##### Document source #####

Voltaire, la raison et les injures
A propos du Contrat Social de Rousseau – brûlé à Genève – François Marie Arouet – dit Voltaire – écrit :
« Si ce livre était dangereux, il fallait le réfuter. Brûler un livre de raisonnement, c’est dire : nous n’avons pas assez d’esprit pour lui répondre. Ce sont les livres d’injures qu’il faut brûler et dont il faut punir sévèrement les auteurs, parce qu’une injure est un délit » (Idées républicaines, 1762).
Il y aurait tant à dire de notre époque contemporaine, dans le style de Voltaire !
« Nous n’avons pas assez d’esprit pour lui répondre » s’applique évidemment aux cléricaux de toutes religions et de toutes idéologies, et aux imbus d’eux-mêmes (ou d’elles-mêmes). Plus particulièrement en France aux politiciens, aux histrions des médias, aux auteurs qui veulent faire leur pub mais n’acceptent pas la critique, aux blogueurs qui ne « commentent » que pour dire leur réaction. Et tant d’autres.
« Pas assez d’esprit », pensez-y ! Voltaire faisait de la raison, cette faculté d’intelligence, le « bon » sens au-dessus des cinq que sont le regard, l’ouïe, le toucher, l’odorat et le goût.
Nous le voyons sans peine, cette faculté de penser est bien rare parmi les politiciens, les histrions des médias et les blogueurs qui « commentent ». Bien sûr elle existe, mais elle est bien trop rare, mise en sommeil, effacée pour « ne pas avoir l’air », dans le désir d’être conforme à la masse, au plus petit con des nominateurs qui écoutent, lisent ou regardent.
Car il s’agit (séquelles de mai 68 ?) d’être dans le spontané, l’immédiat, le réactif, en ado attardé mû par son seul désir du moment, corps excité, cœur léger, esprit frivole.

##### Données à examiner #####

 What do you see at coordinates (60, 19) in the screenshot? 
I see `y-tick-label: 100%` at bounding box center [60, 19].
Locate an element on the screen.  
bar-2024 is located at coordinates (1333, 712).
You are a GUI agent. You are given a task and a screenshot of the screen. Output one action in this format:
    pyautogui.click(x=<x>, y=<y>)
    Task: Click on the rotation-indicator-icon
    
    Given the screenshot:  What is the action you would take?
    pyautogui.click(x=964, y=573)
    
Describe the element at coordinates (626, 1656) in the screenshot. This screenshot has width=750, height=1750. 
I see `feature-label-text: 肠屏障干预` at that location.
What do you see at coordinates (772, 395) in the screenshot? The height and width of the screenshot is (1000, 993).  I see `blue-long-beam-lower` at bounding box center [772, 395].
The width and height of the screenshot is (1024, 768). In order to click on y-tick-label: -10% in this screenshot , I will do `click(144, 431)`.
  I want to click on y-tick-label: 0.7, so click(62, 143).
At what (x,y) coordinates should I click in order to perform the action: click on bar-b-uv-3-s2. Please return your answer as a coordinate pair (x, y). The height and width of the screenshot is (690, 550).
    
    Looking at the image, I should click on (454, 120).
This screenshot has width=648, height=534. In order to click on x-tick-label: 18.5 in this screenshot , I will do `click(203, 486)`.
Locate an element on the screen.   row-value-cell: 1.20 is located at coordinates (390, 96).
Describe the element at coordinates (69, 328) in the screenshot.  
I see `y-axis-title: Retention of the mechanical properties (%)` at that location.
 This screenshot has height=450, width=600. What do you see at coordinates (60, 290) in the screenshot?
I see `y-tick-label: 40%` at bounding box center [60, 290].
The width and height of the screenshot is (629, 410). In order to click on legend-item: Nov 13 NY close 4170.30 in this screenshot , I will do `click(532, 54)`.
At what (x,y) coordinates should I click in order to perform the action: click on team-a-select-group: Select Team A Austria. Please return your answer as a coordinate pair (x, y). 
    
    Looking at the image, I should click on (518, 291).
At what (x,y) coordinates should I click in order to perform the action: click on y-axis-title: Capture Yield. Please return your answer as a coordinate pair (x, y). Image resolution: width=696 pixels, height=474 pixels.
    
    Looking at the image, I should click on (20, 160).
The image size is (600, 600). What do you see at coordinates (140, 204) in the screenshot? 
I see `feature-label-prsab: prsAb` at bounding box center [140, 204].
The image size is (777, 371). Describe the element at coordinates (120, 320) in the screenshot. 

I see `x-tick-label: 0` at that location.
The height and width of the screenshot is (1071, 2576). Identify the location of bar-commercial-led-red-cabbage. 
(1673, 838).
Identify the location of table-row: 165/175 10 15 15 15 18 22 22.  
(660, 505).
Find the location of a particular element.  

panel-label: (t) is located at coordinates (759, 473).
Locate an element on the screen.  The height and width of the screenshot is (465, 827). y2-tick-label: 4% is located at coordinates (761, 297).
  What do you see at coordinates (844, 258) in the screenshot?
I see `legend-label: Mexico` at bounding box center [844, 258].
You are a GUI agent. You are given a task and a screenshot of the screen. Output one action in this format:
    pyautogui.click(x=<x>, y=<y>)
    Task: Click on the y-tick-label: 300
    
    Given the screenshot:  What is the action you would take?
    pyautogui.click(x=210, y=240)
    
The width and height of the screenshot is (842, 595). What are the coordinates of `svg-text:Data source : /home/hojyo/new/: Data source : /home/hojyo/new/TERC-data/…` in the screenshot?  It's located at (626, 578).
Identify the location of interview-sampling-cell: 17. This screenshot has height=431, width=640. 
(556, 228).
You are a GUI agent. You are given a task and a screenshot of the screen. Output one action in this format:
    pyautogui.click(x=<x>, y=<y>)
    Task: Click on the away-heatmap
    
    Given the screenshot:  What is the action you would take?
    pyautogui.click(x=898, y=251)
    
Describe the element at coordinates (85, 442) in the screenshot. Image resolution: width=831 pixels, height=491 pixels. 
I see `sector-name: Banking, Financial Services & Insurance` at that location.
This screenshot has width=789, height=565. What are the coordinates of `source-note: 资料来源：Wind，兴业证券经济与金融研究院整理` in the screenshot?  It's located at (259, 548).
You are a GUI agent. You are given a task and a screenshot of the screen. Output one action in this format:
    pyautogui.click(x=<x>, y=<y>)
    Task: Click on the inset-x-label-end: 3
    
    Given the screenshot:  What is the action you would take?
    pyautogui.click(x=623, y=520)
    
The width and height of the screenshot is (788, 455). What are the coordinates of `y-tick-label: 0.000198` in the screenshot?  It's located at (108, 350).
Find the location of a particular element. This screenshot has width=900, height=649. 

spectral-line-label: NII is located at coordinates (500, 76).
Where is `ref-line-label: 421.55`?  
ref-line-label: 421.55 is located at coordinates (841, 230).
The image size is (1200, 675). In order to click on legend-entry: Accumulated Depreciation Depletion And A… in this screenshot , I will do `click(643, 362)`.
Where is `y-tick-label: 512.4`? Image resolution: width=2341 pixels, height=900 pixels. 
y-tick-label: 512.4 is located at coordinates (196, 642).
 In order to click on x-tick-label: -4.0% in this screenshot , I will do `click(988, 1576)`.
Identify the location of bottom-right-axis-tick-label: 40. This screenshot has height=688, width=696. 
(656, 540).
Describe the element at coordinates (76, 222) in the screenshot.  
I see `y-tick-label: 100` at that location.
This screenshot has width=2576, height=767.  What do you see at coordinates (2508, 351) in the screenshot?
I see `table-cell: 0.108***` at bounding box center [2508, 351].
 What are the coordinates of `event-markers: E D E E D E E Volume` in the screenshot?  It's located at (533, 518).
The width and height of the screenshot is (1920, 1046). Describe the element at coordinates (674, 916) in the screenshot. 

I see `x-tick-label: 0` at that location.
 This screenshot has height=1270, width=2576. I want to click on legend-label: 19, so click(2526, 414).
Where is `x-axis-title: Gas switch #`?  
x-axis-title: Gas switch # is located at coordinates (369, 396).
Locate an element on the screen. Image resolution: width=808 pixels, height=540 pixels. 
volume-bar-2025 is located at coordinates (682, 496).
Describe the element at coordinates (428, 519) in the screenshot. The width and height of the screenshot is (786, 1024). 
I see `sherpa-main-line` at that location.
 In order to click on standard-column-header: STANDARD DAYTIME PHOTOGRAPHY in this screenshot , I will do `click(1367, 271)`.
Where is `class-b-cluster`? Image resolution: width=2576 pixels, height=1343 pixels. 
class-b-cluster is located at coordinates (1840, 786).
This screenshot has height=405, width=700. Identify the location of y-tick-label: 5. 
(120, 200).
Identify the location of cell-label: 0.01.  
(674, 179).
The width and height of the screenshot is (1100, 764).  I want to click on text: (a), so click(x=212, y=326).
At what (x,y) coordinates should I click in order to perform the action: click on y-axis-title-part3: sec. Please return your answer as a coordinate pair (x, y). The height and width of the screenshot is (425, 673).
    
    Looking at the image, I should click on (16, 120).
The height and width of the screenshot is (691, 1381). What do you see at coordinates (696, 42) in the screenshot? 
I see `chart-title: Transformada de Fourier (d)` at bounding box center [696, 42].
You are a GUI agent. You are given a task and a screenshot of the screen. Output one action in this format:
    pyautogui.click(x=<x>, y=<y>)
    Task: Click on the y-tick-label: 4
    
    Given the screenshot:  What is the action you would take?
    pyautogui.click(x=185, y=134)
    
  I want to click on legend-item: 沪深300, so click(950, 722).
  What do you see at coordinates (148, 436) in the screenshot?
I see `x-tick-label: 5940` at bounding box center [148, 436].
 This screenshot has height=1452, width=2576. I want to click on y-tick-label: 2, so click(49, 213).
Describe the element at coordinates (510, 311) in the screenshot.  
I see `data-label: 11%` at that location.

#####

* _Objectif de l'exercice_
Extrayez du texte sur Voltaire tout ce qui va de « Nous le voyons » jusqu'à « léger, esprit frivole. ». Vous n'aurez pas besoin des entrées.

* _Zone de réponse_
Nous le voyons sans peine, cette faculté de penser est bien rare parmi les politiciens, les histrions des médias et les blogueurs qui « commentent ». Bien sûr elle existe, mais elle est bien trop rare, mise en sommeil, effacée pour « ne pas avoir l’air », dans le désir d’être conforme à la masse, au plus petit con des nominateurs qui écoutent, lisent ou regardent.
Car il s’agit (séquelles de mai 68 ?) d’être dans le spontané, l’immédiat, le réactif, en ado attardé mû par son seul désir du moment, corps excité, cœur léger, esprit frivole.